» **PROBLEMS**
A - Which manifest files does the bootstrap guide below have you apply with kubectl in Phase 1? List every one.
B - In the bootstrap guide below, what output should you expect from running kubectl get nodes?
C - Turn the paragraph starting "Gitea hosts the Git repo" in the bootstrap guide below into a short bulleted list that keeps its main facts.

» **SOURCE EXCERPT**
** start **

Files
main/BOOTSTRAP.md
2026-06-12 18:21:11 +03:00

9.2 KiB

Yandex Cloud Production Cluster — Bootstrap Guide

Prerequisites

  • kubeconfig file placed at ~/infra/yandex-prod/kubeconfig
  • kubectl context pointing to the new yc-prod cluster
  • Domaster prod.t01tt.tech DNS managed (can be updated later in Phase 5)
  • git and helm installed locally

Phase 0: Verify Cluster Access

export KUBECONFIG=~/infra/yandex-prod/kubeconfig

kubectl get nodes
# Expected: 3 nodes Ready, 2CPU/8GB each

kubectl get sc
# Expected: yc-network-hdd (default), yc-network-ssd, yc-network-nvme, ...

Phase 1: Bootstrap Gitea (internal access only)

Gitea hosts the Git repo that ArgoCD reads. Deploy it first, but without ingress — we access it via port-forward.

kubectl apply -f bootstrap/gitea/namespace.yaml
kubectl apply -f bootstrap/gitea/pvc.yaml
kubectl apply -f bootstrap/gitea/deployment.yaml
kubectl apply -f bootstrap/gitea/service.yaml
# NOTE: Do NOT apply ingress.yaml yet — no Traefik or cert-manager exists

Wait for Gitea to be ready, then port-forward and configure:

kubectl wait deploy/gitea -n gitea --for=condition=available --timeout=120s

# Port-forward in a separate terminal:
kubectl port-forward svc/gitea 3000:3000 -n gitea
  1. Open http://localhost:3000 in a browser
  2. Fill out the install form:
    • Database: SQLite3 (default)
    • Site Title: Gitea
    • Domaster: git.prod.t01tt.tech
    • Application URL: https://git.prod.t01tt.tech
    • Create admin account (username/password/email — save these)
  3. Click "Install Gitea"
  4. Create a new repository: master (must be public, owned by admin)
  5. Close the port-forward (Ctrl+C)

Phase 2: Push Repository to Gitea

cd ~/infra/yandex-prod

git init
git remote add origin http://localhost:3000/admin/master.git
# Or, once Gitea ingress works later, use:
#   git remote add origin https://git.prod.t01tt.tech/admin/master.git

git add -A
git commit -m "initial bootstrap: infrastructure manifests"
git push -u origin master
# Enter Gitea admin credentials when prompted

Phase 3: Install ArgoCD (internal access only)

** end **

[Dataset items]
** start **

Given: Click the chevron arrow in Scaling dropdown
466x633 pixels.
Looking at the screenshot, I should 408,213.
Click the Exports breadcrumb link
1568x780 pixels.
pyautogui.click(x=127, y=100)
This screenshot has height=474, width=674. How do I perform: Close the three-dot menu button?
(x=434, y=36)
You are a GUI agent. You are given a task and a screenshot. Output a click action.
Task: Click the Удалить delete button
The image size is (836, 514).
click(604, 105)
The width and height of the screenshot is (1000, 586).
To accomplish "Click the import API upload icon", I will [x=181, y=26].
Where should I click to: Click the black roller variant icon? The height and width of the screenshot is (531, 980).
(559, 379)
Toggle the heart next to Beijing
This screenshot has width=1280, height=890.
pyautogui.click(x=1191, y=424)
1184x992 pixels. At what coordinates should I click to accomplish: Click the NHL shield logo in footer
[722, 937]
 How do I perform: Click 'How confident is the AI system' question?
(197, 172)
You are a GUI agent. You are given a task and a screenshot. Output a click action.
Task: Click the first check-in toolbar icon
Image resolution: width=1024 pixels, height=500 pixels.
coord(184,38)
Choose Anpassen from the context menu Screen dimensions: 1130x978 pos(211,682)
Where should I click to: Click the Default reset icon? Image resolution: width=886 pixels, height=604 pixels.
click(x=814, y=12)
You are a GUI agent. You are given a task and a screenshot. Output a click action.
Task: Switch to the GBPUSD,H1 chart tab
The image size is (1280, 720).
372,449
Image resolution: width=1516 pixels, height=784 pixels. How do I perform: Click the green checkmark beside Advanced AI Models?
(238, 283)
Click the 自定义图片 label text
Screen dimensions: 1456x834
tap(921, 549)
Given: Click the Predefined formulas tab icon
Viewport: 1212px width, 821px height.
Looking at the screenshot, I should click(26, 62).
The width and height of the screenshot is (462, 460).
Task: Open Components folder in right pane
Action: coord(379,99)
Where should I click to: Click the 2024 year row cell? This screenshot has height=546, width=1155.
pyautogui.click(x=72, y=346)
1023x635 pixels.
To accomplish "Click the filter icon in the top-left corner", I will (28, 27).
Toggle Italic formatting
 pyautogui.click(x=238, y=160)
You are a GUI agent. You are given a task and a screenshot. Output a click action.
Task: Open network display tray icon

** end **

» **EXERCISE SOLUTIONS**
A -
- bootstrap/gitea/namespace.yaml
- bootstrap/gitea/pvc.yaml
- bootstrap/gitea/deployment.yaml
- bootstrap/gitea/service.yaml

B - 3 nodes Ready, 2CPU/8GB each.

C -
- Gitea hosts the Git repo that ArgoCD reads.
- Deploy it first.
- Leave out ingress and reach it through port-forward.